Haitian American

Haitian-American Claudine Gay named Dean of Harvard’s Faculty of Arts and Sciences

Harvard President Lawrence Bacow announced Monday that Haitian-American Claudine Gay, professor of government and of African and African American studies, and dean of social science within the Faculty of Arts and Sciences (FAS)—will become dean of FAS August 15. She succeeds Michael D. Smith, who announced last March his intention to step down upon the appointment of a successor, concluding 11 years of service.

According to Harvard Gazette,

“Claudine Gay is an eminent political scientist, an admired teacher and mentor, and an experienced leader with a talent for collaboration and a passion for academic excellence,” Bacow said in announcing the appointment. “She is a scholar of uncommon creativity and rigor, with a strong working knowledge of the opportunities and challenges facing the FAS. She radiates a concern for others, and for how what we do here can help improve lives far beyond our walls. I am confident she will lead the FAS with the vitality and the values that characterize universities at their best.”

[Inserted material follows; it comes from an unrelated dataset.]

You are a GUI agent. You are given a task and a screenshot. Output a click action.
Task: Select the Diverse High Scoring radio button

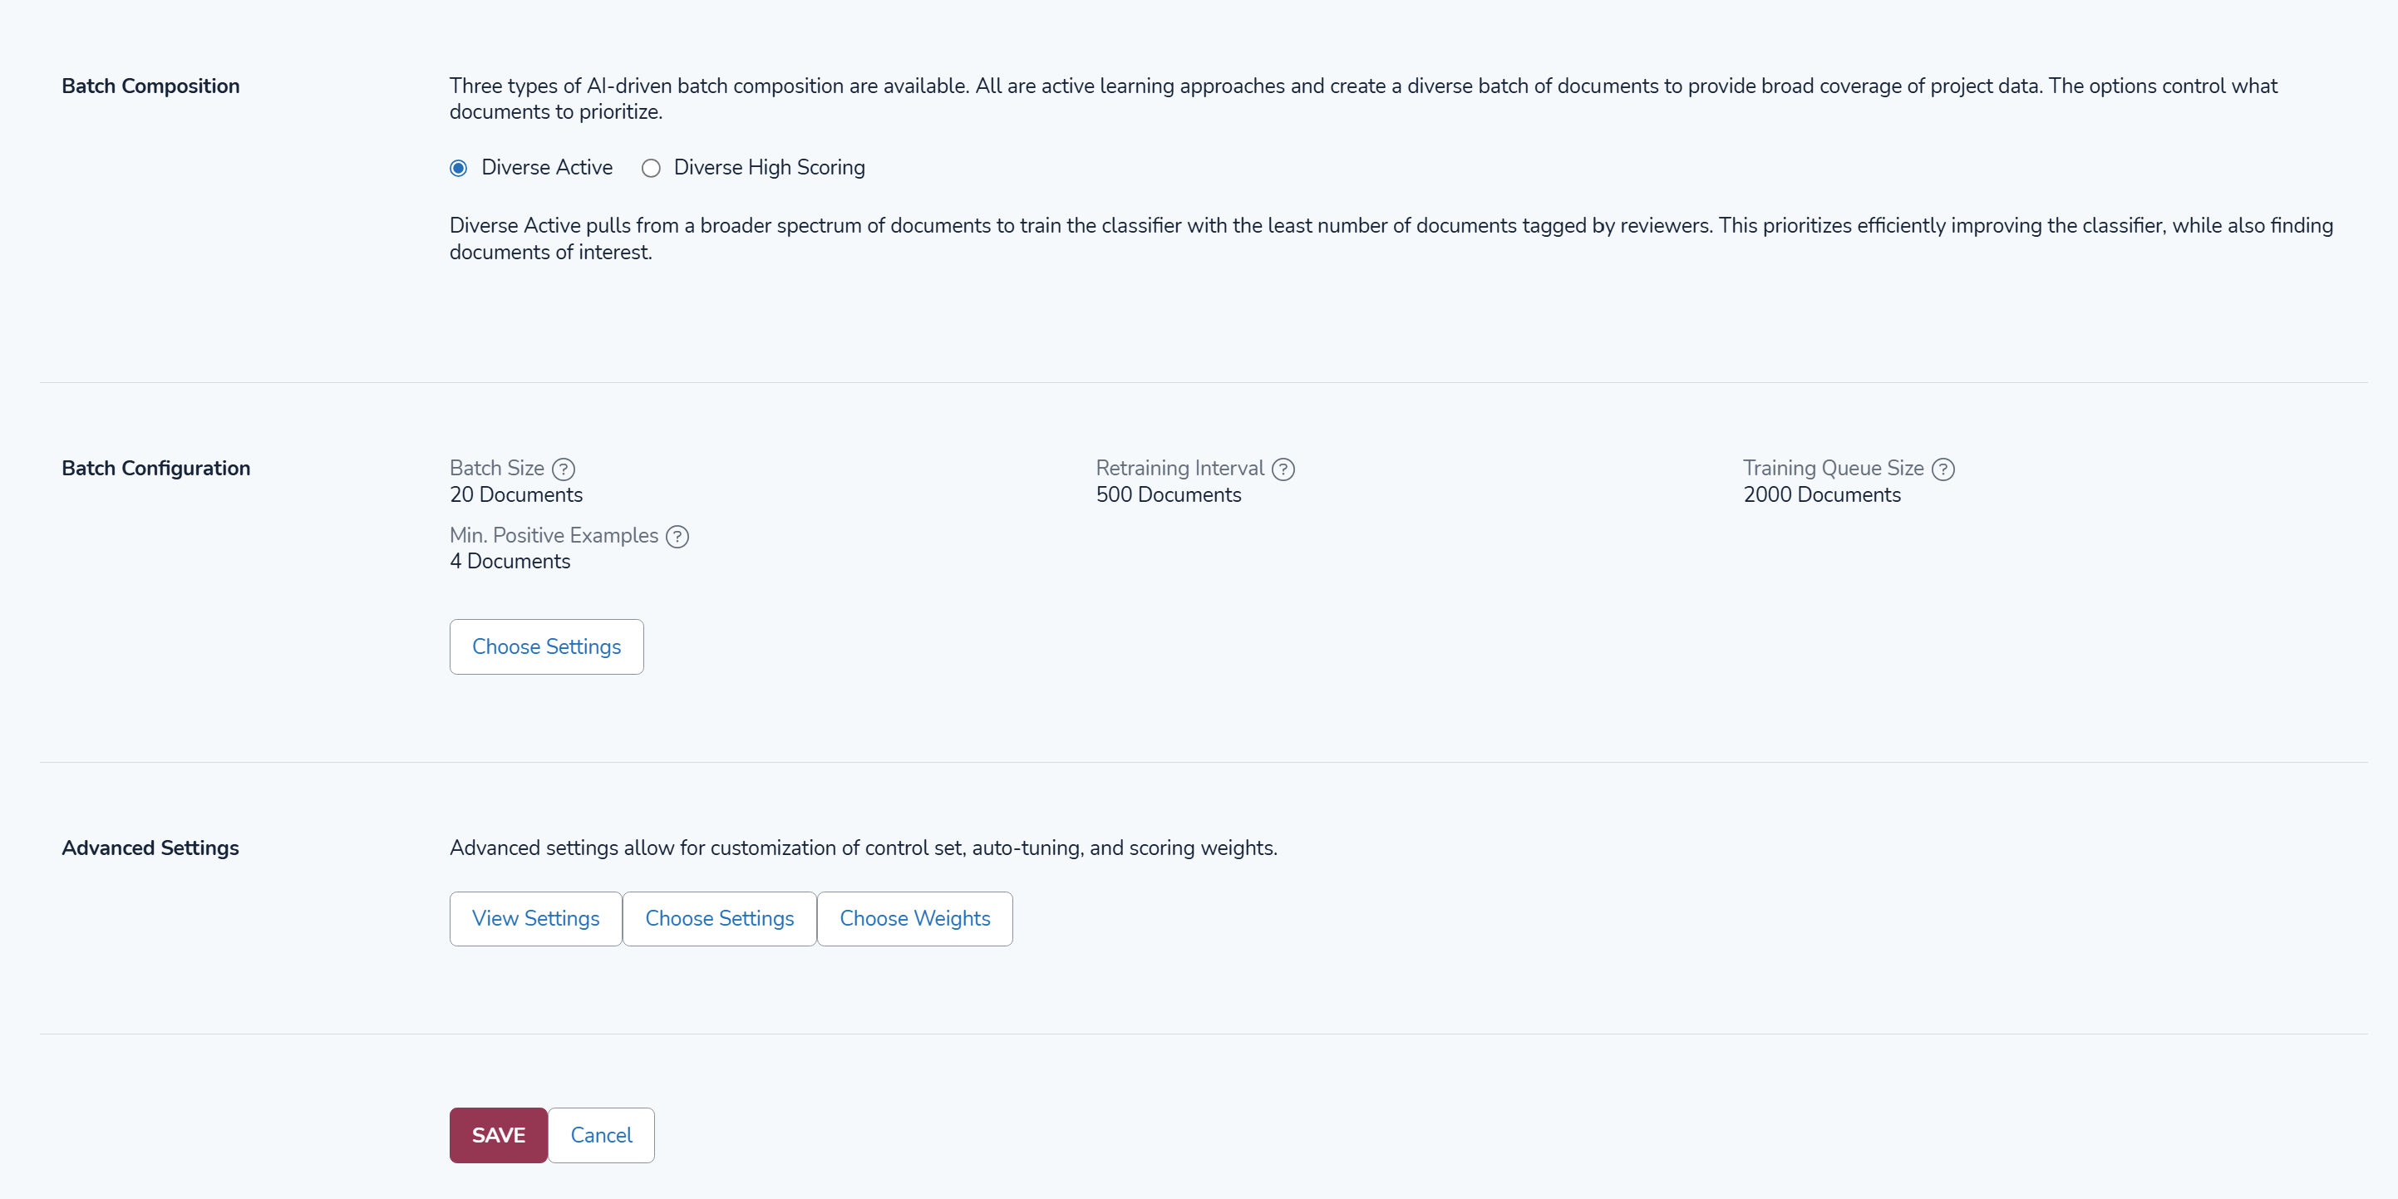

As dean of social science, she has served on the FAS’ Committee on Appointments and Promotions as well as its Academic Planning Group. A Radcliffe fellow in 2013‒14, she was the government department’s director of graduate studies from 2010‒2015 and is a past member of the FAS Committee on General Education. In addition to leading the multidisciplinary Inequality in America Initiative, launched in 2017, she has served on the steering committee of Harvard’s Institute for Quantitative Social Science and the executive committee of Harvard’s Center for American Political Studies. Her courses have focused on such topics as racial and ethnic politics in the U.S., black politics in the post-Civil Rights era, American political behavior, and democratic citizenship.

Claudine Gay
New Dean of FAS Claudine Gay looks back at President Larry Bacon at the conclusion of his remarks praising her as a wonderful choice on many levels, at a reception in her honor at University Hall. Jon Chase/Harvard Staff Photographer

The daughter of Haitian immigrants to the U.S. — her father was a civil engineer, her mother a registered nurse — Gay spent much of her childhood first in New York and then in Saudi Arabia, where her father worked for the U.S. Army Corps of Engineers. She received her B.A. in 1992 from Stanford University, where she majored in economics and received the Anna Laura Myers Prize for best undergraduate thesis in economics. She received her Ph.D. in government in 1998 from Harvard and won the Toppan Prize for the best dissertation in political science.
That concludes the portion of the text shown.